Excerpted text section start

I came across a story by Swedenborg--apparently an excerpt from one of
his mysical-theological books--in an anthology.  It's only a page long,
but the parallels with PEACE are startling.

When the theologian Melancthon (an early Lutheran theologian) dies, he
is  "provided with a house deceptively like the one in which he lived in
this world."  As a result, he doesn't know he's dead and continues
writing theology.  Because he never mentions charity, believing faith is
sufficient for salvation, his clothes and surroundings supernaturally
deteriorate.  Eventually he finds that "the other rooms [of his house]
no longer matched those of his old house in the natural world." 
Ultimately he is taken to be "a servant of demons."

In less than a page, we have four strong parallels: unawareness of
death,  the lifelike house, writing, and the appearance of strange rooms
in the house.  There are a couple of other episodes which may have
parallels in PEACE too.  One of the strange rooms Melancthon finds in
his house is full of people who praise him, "but since some of the
visitors were faceless and others seemed dead he ended up hating and
distrusting them."  This reminds me of part five where Weer gets praise,
which he distrusts, from people who seem faceless or dead.  And earlier,
for his denial of charity, Melancthon was "transported ... to a kind of
workhouse, where there were other theologians like him."  He returns
after a few days, and "tried hard to convince himself" that it was just
a hallucination.  This might be regarded a parallel to the visit to Van
Ness, especially if you believe that the visit is real and the other
patients are also after-death souls (which, incidentally, I don't).

Excerpted text section end

→ **Complete the following**:
**a.** In the Swedenborg passage, take everything from "I came across" down to "PEACE are startling." and replace "anthology" with "collection".
**b.** Carry on the Swedenborg passage from its final sentence.

Collected data section start

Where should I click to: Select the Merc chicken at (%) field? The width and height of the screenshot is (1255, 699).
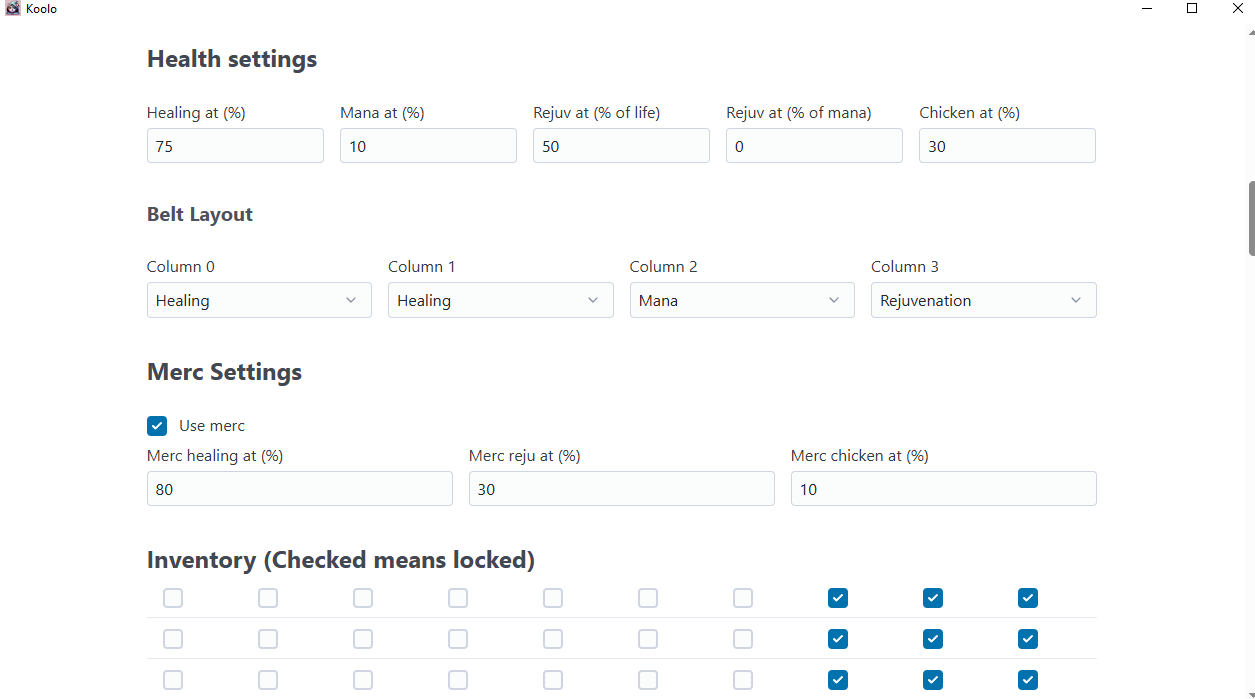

Collected data section end

→ **Your responses**:
**a.**
I came across a story by Swedenborg--apparently an excerpt from one of
his mysical-theological books--in an collection.  It's only a page long,
but the parallels with PEACE are startling.

**b.**
Did Wolfe know this story?  I don't know.  The anthology in which I saw
it, THE BOOK OF FANTASY, was actually co-edited by Borges; but this
anthology was not translated into English until 1988.  And I don't
recall Wolfe ever mentioning reading Swedenborg.  Nor do I know if the
story was ever summarized in some more accessible source.

Not everything in the story is (obviously) paralleled in PEACE.  And I'm
not arguing that Weer is literally going through what Melancthon did. 
But given all the parallels that do exist, it would be quite a
coincidence if Wolfe's portrayal of Weer's afterlife wasn't influenced
by Swedenborg's story, consciously or unconsciously.